Intrusive Thoughts During Sex Are There for a Reason—Sometimes
When you're in the throes of passion, the difference between a stray anxious thought and an intrusive one hardly feels relevant. But where one may take you out of it for just a moment, the latter is more like a record player getting stuck on a loop. Not exactly sexy.
Intrusive thoughts are a symptom of formally diagnosable anxiety, but even people who don't suffer from anxiety can experience something similar during sex. Regardless of origins and pathology, these are thoughts that take you away from the present moment and probably stress or upset you.
Is this self-sabotage or is there some purpose for these thoughts?
Arousal is anxiety sympathetic
"Self-protective mechanisms, like intrusive thoughts, give us a little space," said sex therapist and author Martha Kauppi. "If I'm worried about my sexual performance or what my partner thinks about me during sex, it's going to back me out of that situation. I experience less vulnerability and less of an immersive experience and less pleasure. The brain is trying to protect [me] from something negative that happened in the past or something that might happen. Intrusive thoughts are like a sort of loopy warning system."
A detail in the current moment may remind the brain of a similar experience that was negative, even if the person didn't realize they had an adverse reaction at the time. If the brain isn't alerting us to a past experience, these thoughts can arise because we're deeply ambivalent to the situation. Regardless, paranoia and pleasure don't mix.
"Arousal is part of the parasympathetic nervous system," Kauppi added. "I would call anxiety sympathetic. It takes you out of arousal because that [anxiety] is a sign of danger. That certainly takes precedence over pleasure. The distancing isn't just emotional distancing. It pops you into a different physiologic state where it can be difficult to get back to arousal."
The pleasure on a physiologic level simply cannot coexist with anxiety, as the two activate and operate on counterbalancing parts of the nervous system. However, this also means that the two are often linked.
"Orgasm can be thought of as a neurotransmitter dump," said Sheldon Zablow, a psychiatric nutritionist. "Every kind of neurotransmitter the nervous system produces floods out in high amounts during an orgasm. Each has a particular function causing certain behavioral responses, but what they have in common is that they all reduce anxiety. This is how antidepressants work, but [they] do so with a gradual increase in one or two neurotransmitters and not all of them at once. The greater the baseline anxiety, the greater this response will be perceived after solo or partner sex."
What is your body telling you?
This "dump" is why you get that post-orgasm bliss. Your brain is experiencing a massive chemical relief after unloading neurotransmitters. So how do we handle our thoughts on the mental level to facilitate this biological magic moment?
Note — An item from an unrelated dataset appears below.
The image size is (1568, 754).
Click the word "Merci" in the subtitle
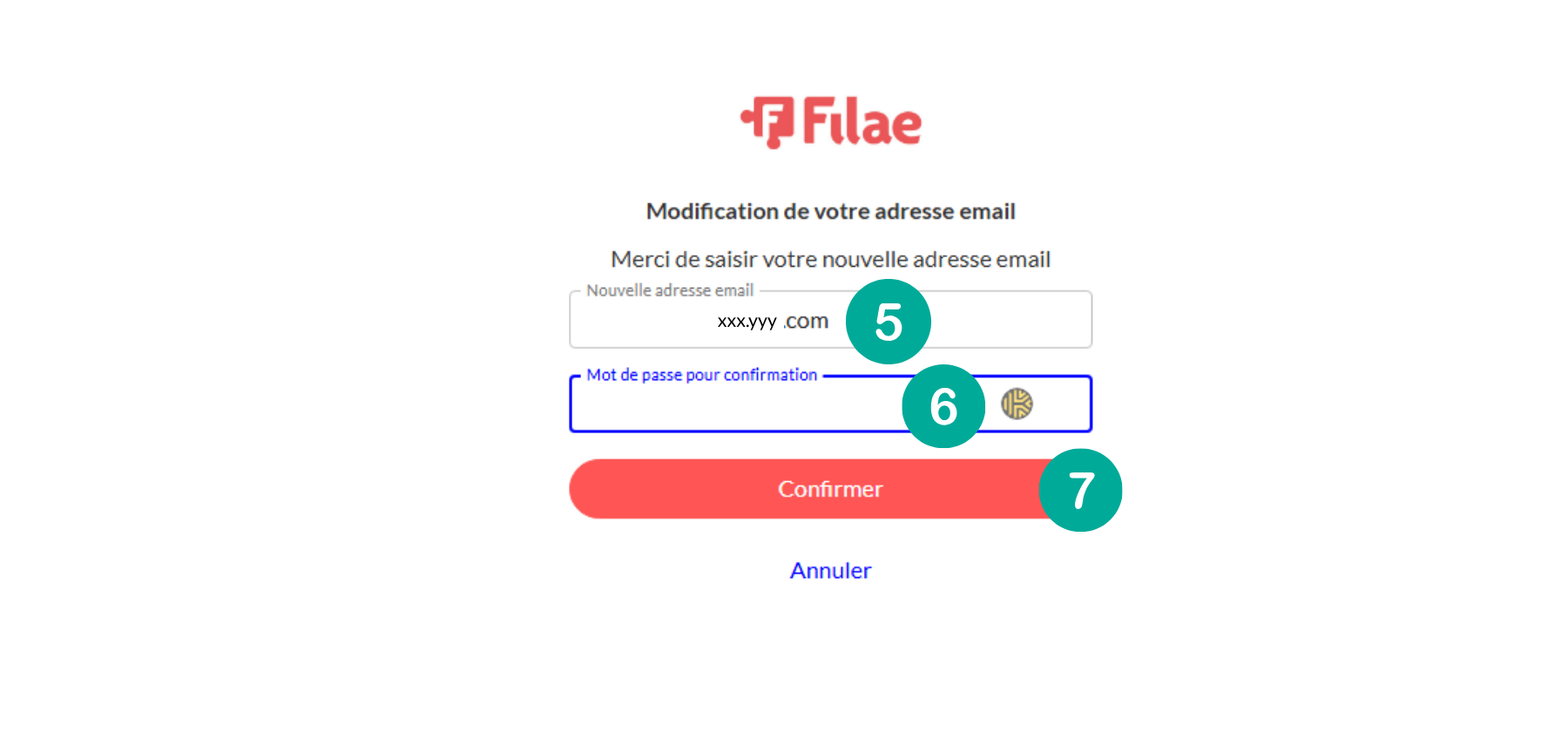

"You definitely don't need to stop having sex," Kauppi said. "You might need to slow down, drop into your center and identify, 'What am I experiencing? Is it pleasant? Is it neutral? What do I want to be experiencing? Is there something I want to ask or something I want to do differently?' Let's imagine nothing negative is happening, except possibly in my thoughts [preventing me from] getting in touch with sensations. So becoming aware of what my body is experiencing rather than engaging with a thought process."
Kauppi suggests checking your assumptions before believing or giving into intrusive thoughts.
A proper check will involve questioning the insecurities your thoughts are repeating, as well as examining when and how often you have said thoughts. Kauppi emphasized balancing the cerebral and emotional in order to allow for the physical.
'The brain is trying to protect [me] from something negative that happened in the past or something that might happen. Intrusive thoughts are like a sort of loopy warning system.'
"The first thing is to recognize what your particular narratives that cycle [are]," Kauppi said. "One person would [say], 'There's something wrong with my body.' Somebody else would be more focused on performative things. Become aware of what is going on inside of your mind and that there is something going on inside of your mind. If you're making an assumption about something that your partner is thinking about you, check that assumption. It's vulnerable. But the alternative is to continue living in our mind, experiencing the negative thing all the time."
Kauppi recommends changing breathing patterns so that an exhale is at least twice as long as the inhale to reduce burgeoning anxiety. All these experiences and potential solutions are internal, but if you're comfortable with it, your partner can aid in co-regulating your anxiety.
What feels like an insurmountable mental barrier may dissipate if you pause and explain what you're thinking and feeling to your partner. If not, excuse yourself for a bathroom break and practice your communication in the mirror. Either way, saying a fear aloud typically takes a bit of the power out of the worry and will definitely ground you in the present.